1.5.2 NS3b目的蛋白的大量表达及纯化。将10 mL母液加入800 mL 抗Kana LB液体培养基中诱导表达5h或过夜表达，离心收集菌体，对表达的重组蛋白CSFV-His-NS3b参照HisTrap HP组氨酸标记亲和层析柱说明书进行Ni柱纯化，具体方法如下：①用Ni柱上样缓冲液将菌体洗2次，100 mL 重悬，超声波裂解仪裂解10 min，悬液变得清透，蛋白可溶，离心并收集上清液；②用0.45 μm滤器将上述收集的上清进行过滤除杂；③用超纯水清洗Ni柱后，用Ni柱上样缓冲液平衡Ni柱；④上样，并收集样品备用；⑤上样完成后用Ni柱上样平衡缓冲液进行平衡，而后用含10 mmol/L咪唑除杂液进行除杂，每步留样备用；⑥最后用洗脱液洗脱Ni柱结合的蛋白，收集保存样品；⑦洗脱后用Ni柱上样缓冲液平衡Ni柱，之后以0.01 mol/L NaOH洗柱，再以 20%乙醇过柱，4 ℃保存。使用BCA蛋白浓度测定试剂盒及ELISA 2种方法，测得蛋白浓度约为5 mg/mL。

1.6 免疫原的分析鉴定

1.6.1 SDS-PAGE分析鉴定。

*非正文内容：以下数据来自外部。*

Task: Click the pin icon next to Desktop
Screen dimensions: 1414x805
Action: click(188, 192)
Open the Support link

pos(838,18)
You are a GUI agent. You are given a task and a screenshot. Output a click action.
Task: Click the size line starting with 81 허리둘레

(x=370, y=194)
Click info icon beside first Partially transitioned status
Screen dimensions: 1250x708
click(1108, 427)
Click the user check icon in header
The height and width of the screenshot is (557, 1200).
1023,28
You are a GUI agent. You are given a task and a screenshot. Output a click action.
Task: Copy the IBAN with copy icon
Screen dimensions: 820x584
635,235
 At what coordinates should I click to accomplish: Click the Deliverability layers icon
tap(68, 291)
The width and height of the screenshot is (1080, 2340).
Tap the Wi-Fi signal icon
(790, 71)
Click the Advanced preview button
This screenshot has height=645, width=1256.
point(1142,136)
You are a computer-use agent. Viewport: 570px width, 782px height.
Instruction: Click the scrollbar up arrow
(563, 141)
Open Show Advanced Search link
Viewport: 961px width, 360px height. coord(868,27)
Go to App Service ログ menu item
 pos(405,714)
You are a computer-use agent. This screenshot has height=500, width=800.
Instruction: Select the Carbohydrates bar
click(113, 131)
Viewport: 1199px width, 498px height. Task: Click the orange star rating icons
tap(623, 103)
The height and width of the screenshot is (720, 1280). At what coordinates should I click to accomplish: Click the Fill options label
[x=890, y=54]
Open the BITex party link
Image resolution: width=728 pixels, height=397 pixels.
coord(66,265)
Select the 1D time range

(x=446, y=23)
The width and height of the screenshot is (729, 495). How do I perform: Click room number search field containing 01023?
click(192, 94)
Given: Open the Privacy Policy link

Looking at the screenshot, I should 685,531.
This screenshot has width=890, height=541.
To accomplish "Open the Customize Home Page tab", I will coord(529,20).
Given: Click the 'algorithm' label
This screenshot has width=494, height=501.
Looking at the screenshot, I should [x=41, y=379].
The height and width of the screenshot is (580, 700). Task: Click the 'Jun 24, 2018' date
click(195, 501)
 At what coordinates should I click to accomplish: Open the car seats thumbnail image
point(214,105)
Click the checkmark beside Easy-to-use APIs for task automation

SDS-PAGE电泳前蛋白预处理：取40 μL纯化后的CSFV-His-NS3重组蛋白加入10 μL 5×SDS-PAGE上样缓冲液，混匀，金属浴95 ℃ 7 min，冰浴5 min，12 000 r/min离心5 min，4 ℃保存备用。

SDS-PAGE电泳：将2玻璃板固定于加样器上；按照试剂盒A盒配制12%分离胶5 mL；20 min后弃去超纯水并用滤纸吸净；再按照B盒说明书配制5%浓缩胶2 mL；将浓缩胶加入玻璃板中，迅速准确插入梳子，固化30 min；然后拔出梳子，每孔加入10 μL样品。在开始时以240 V电压跑胶30 min，直到溴酚蓝距下缘0.5 cm时停止电泳。胶块切2块，一块用于Western-blot鉴定，另一块用考马斯亮蓝进行染色，水平摇床染色30 min，而后脱色摇床脱色观察并拍照。